Simultaneous Activation of Granulocytes and Extrathymic T Cells in Number and Function by Excessive Administration of Nonsteroidal Anti-inflammatory Drugs

Nonsteroidal anti-inflammatory drugs (NSAIDs) sometimes show serious side effects such as damage to the gastroduodenal mucosa and dysfunction of the liver. Although many investigators have focused on some types of leukocytes, a comprehensive study concerning all types of leukocytes, especially recently identified extrathymic T cells, remains to be done. When mice were treated with an intraperitoneal injection of indomethacin (50 or 300 μg/mouse), the number of thymocytes decreased while the number of MNC in various peripheral organs increased. This increase in MNC was due mainly to the increase in the numbers of granulocytes and extrathymic T cells. Reflecting thymic atrophy, the proportion of thymus-derived T cells distributed in the periphery decreased.

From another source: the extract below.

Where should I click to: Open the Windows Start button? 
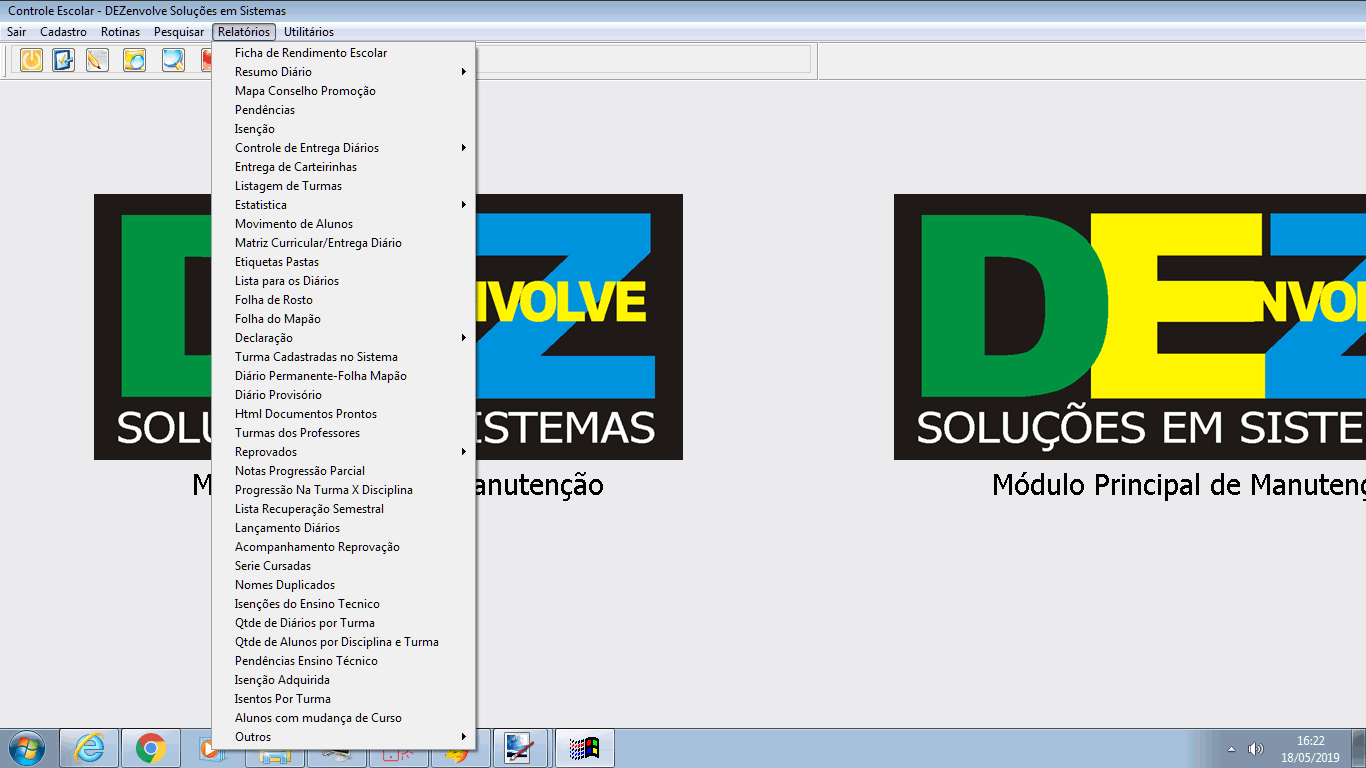[x=25, y=748]
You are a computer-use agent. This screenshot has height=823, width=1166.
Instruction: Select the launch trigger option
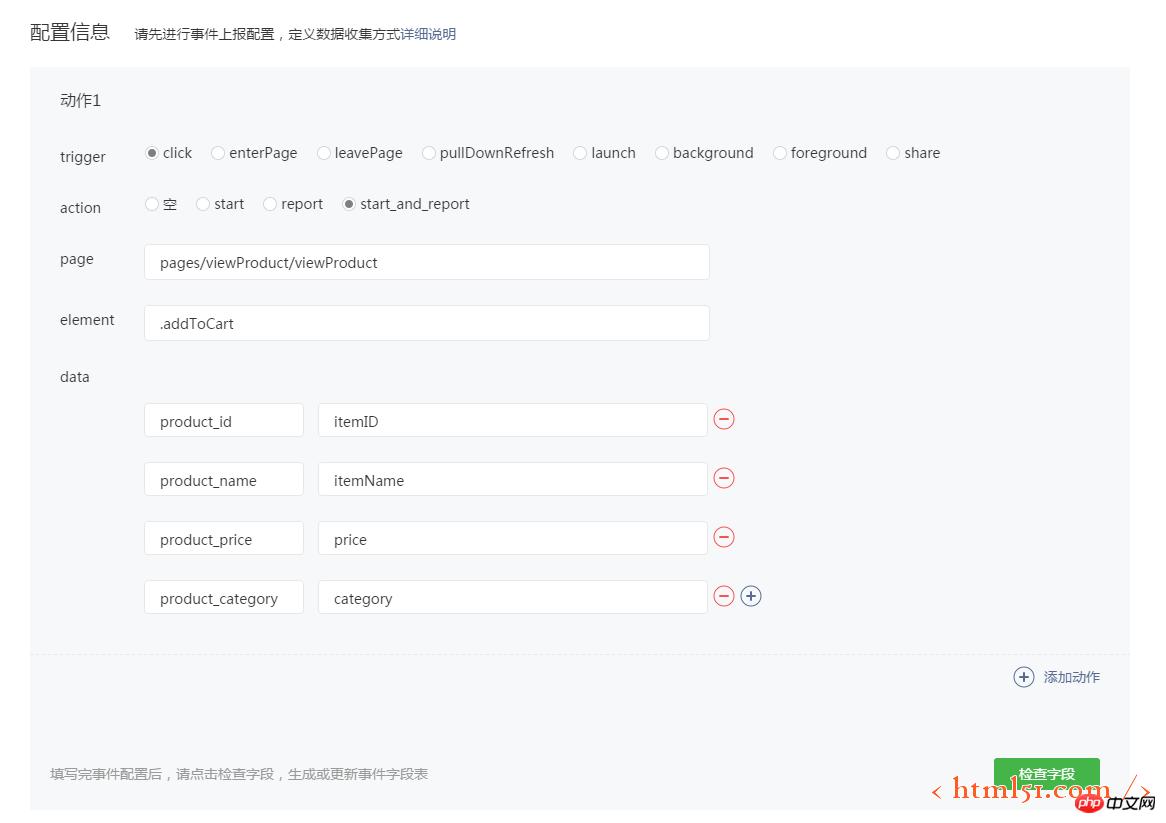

The use of other NSAIDs revealed that granulocytosis seen in the periphery arose from a selective activation of myelomonocytic cells in the bone marrow. Some functional experiments using the Ca2+influx, iNOS mRNA expression, and autoreactive cytotoxicity as indicators suggested that granulocytes and extrathymic T cells were in activated states not only in number but also in function. Since both granulocytes and extrathymic T cells become cytotoxic effectors against self-tissues or self-cells when overactivated, these activated leukocytes may be intimately related to the etiology of the tissue damage inducible by NSAIDs (i.e., adverse drug reaction).